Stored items

------------

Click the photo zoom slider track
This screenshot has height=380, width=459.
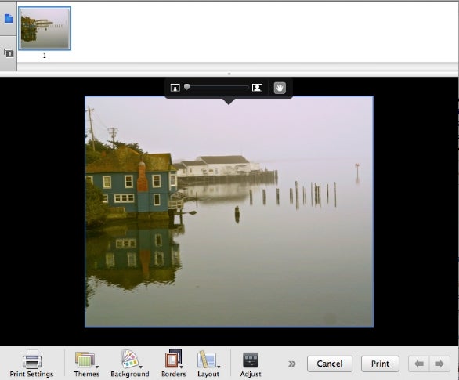[x=217, y=88]
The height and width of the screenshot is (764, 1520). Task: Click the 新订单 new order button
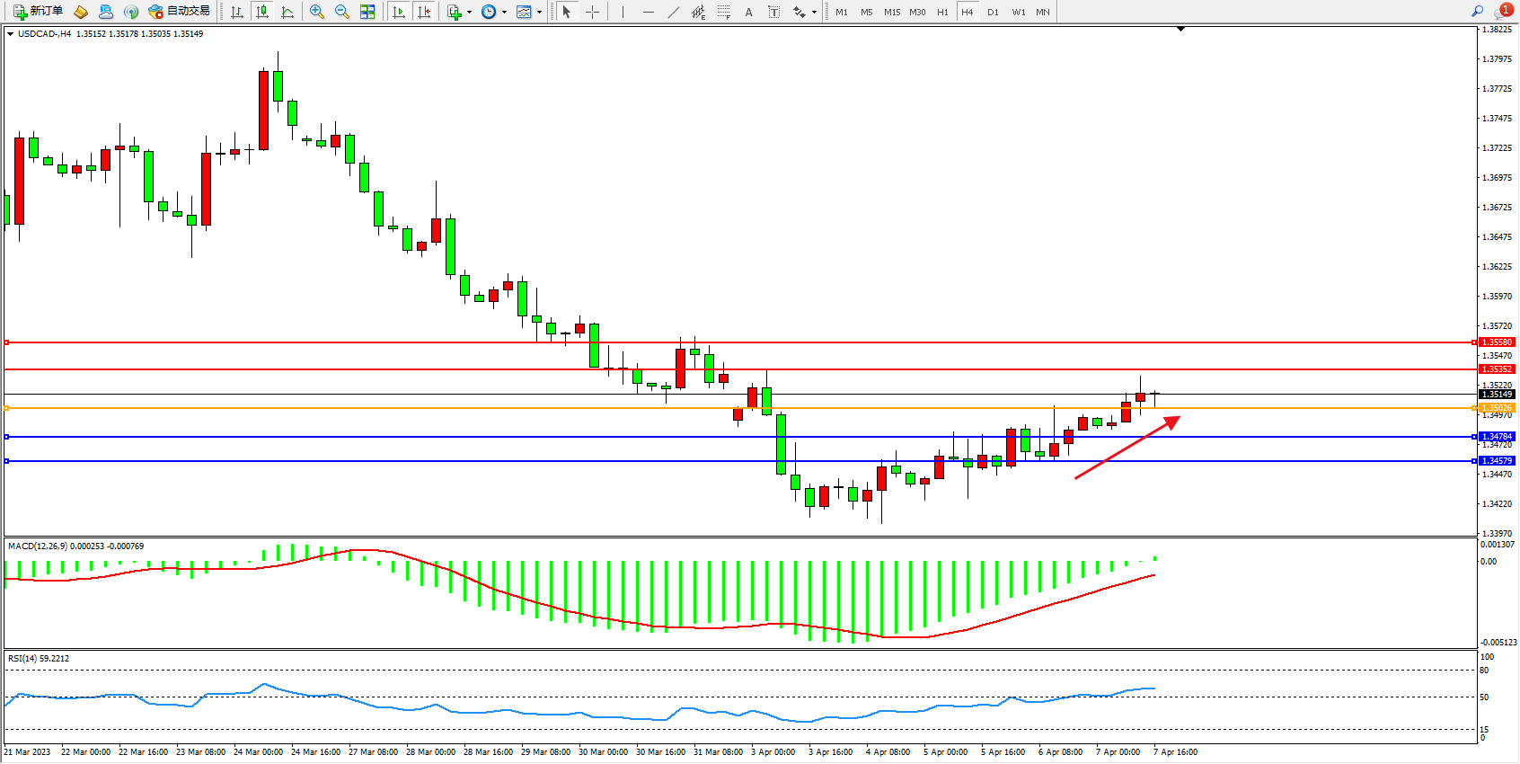click(38, 12)
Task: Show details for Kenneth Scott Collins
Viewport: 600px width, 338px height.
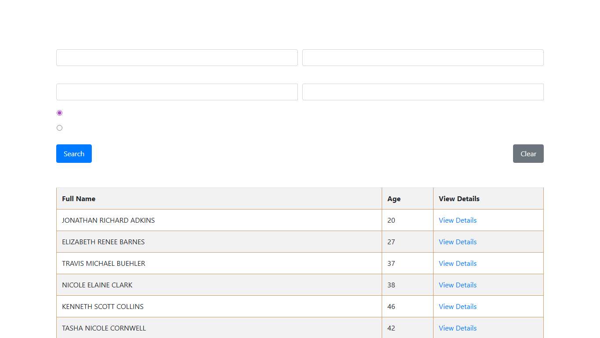Action: (457, 306)
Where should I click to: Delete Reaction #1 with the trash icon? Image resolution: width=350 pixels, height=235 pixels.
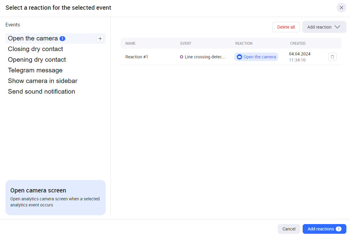[x=332, y=57]
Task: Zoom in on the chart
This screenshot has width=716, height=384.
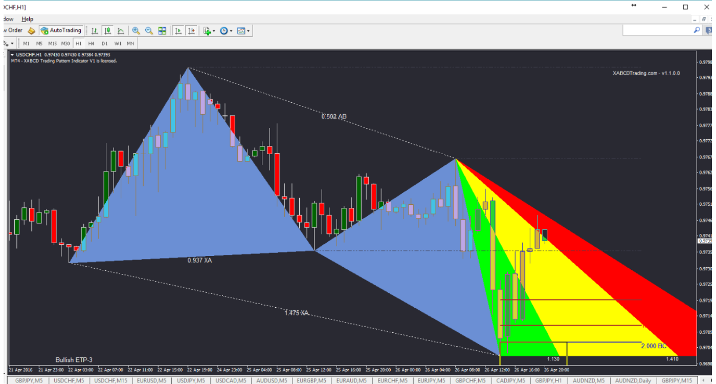Action: tap(136, 30)
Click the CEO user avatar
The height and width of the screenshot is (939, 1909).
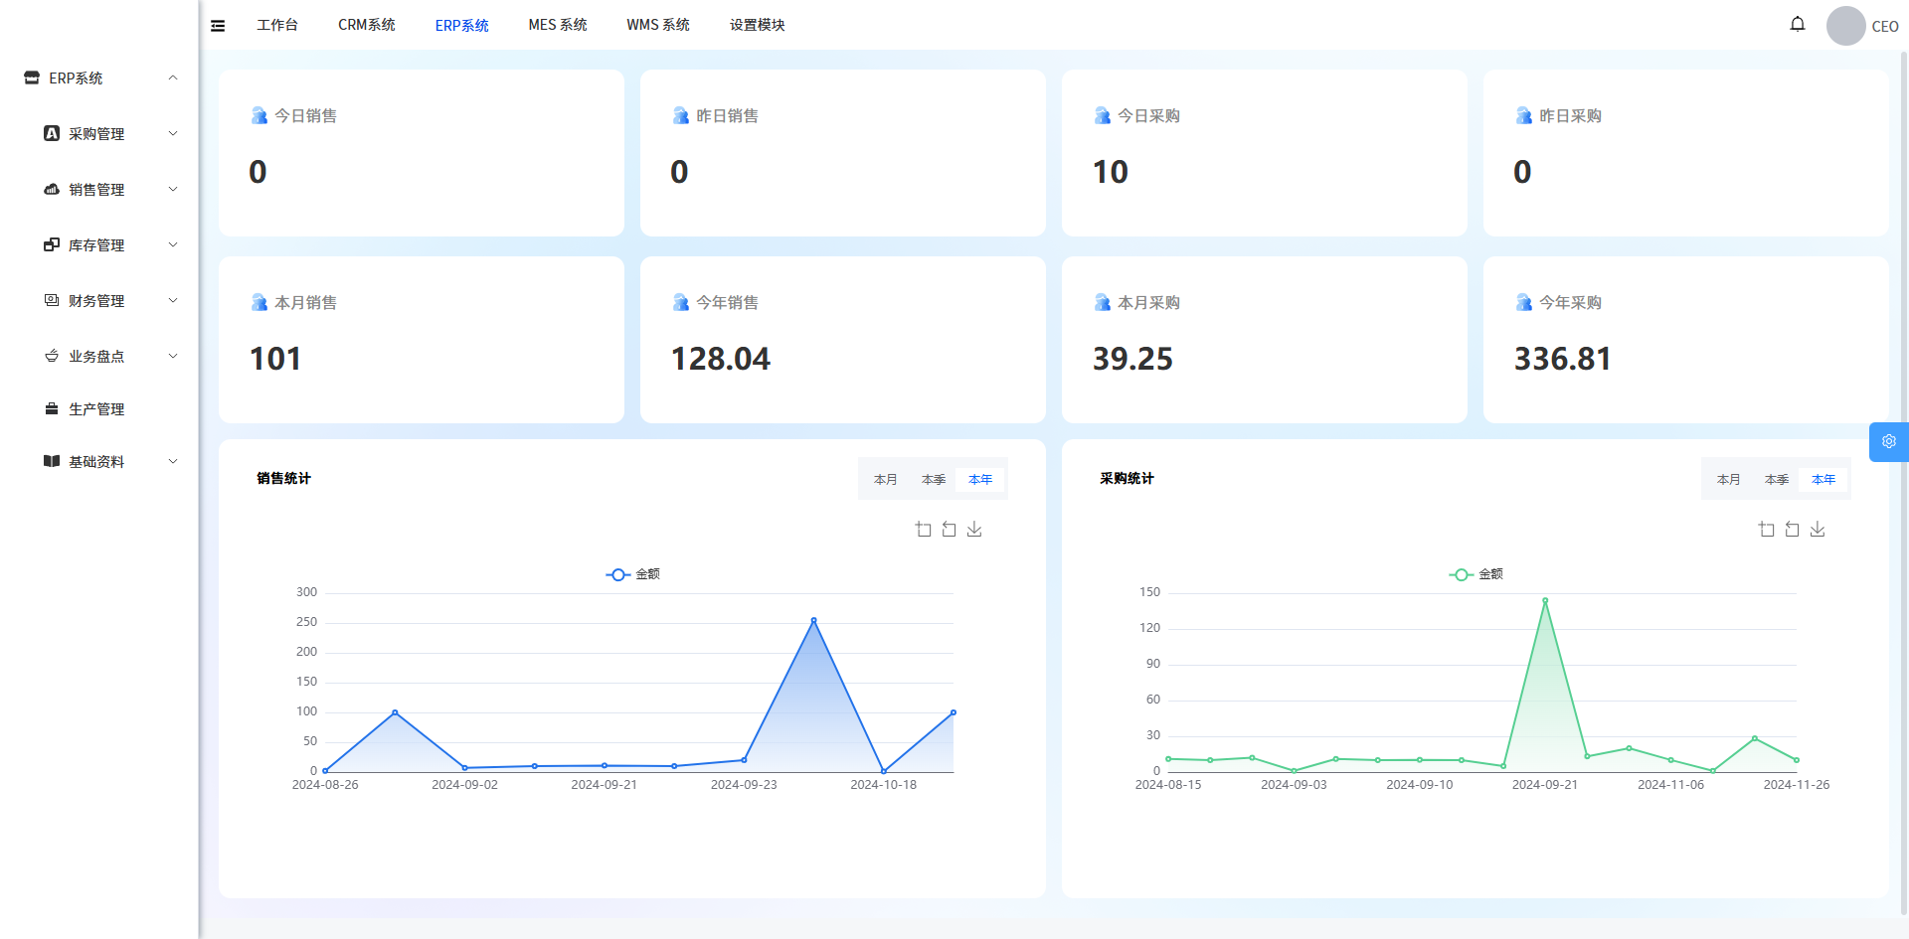[x=1845, y=26]
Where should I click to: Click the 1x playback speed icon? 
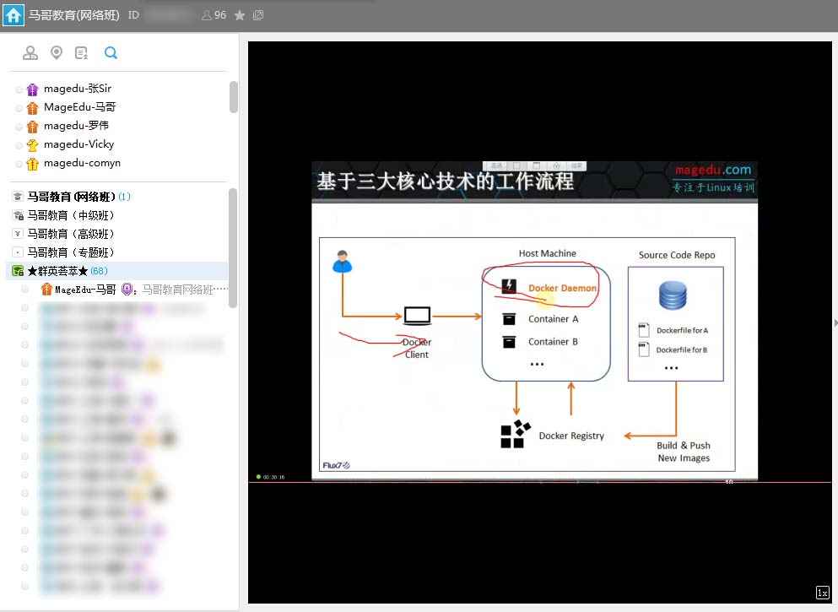click(822, 593)
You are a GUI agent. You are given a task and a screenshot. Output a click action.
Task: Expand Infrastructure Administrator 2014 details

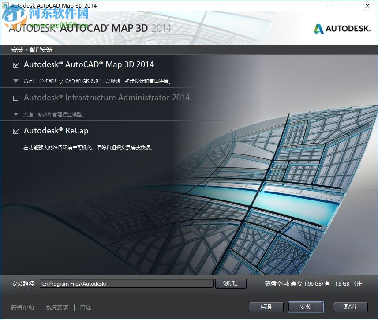(x=16, y=114)
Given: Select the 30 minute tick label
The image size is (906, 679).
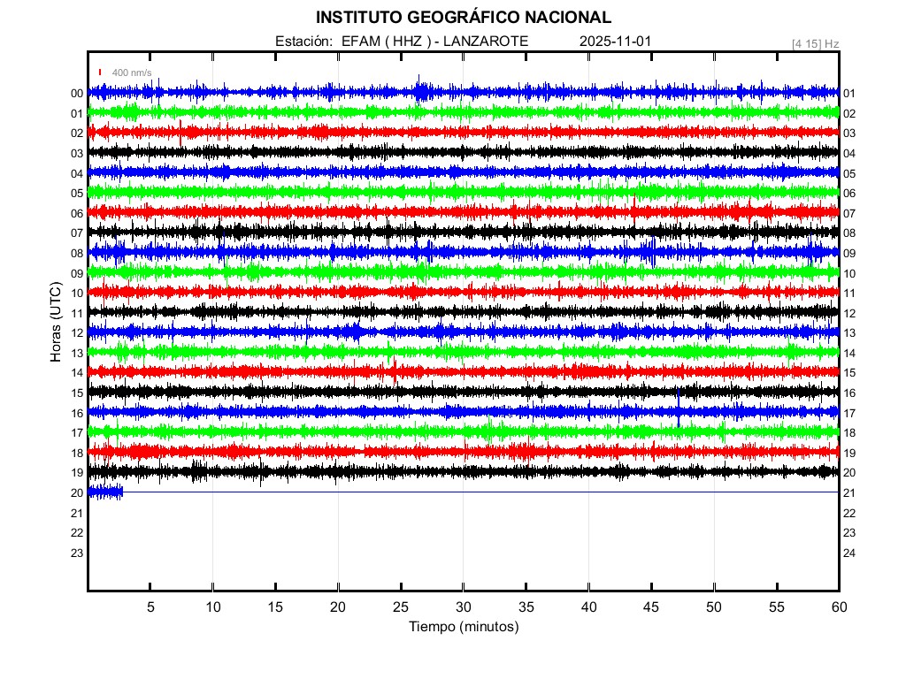Looking at the screenshot, I should pyautogui.click(x=463, y=607).
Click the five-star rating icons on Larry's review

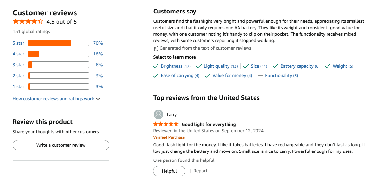click(166, 124)
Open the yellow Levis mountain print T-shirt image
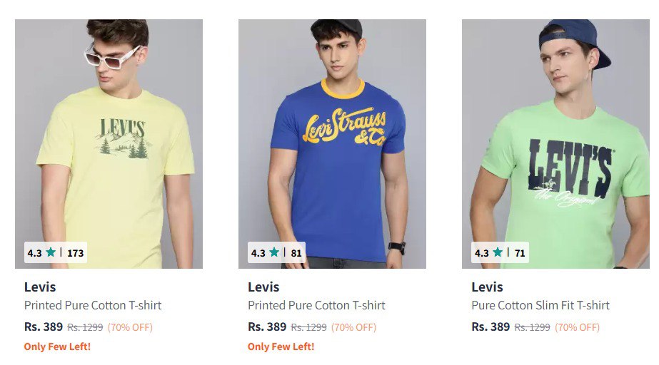 [109, 143]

------------

WHAT THIS TASK INVOLVES
With the pictures removed from your copy, retype the lines above from the one that contains "Viewport: 600px width, 338px height." through the one that contains "Click the CEO user avatar", exactly.

RESPONSE FOR THIS EXERCISE
Viewport: 600px width, 338px height.
Action: (457, 306)
Where should I click to: Delete Reaction #1 with the trash icon? Image resolution: width=350 pixels, height=235 pixels.
[x=332, y=57]
Task: Zoom in on the chart
This screenshot has width=716, height=384.
Action: tap(136, 30)
Click the CEO user avatar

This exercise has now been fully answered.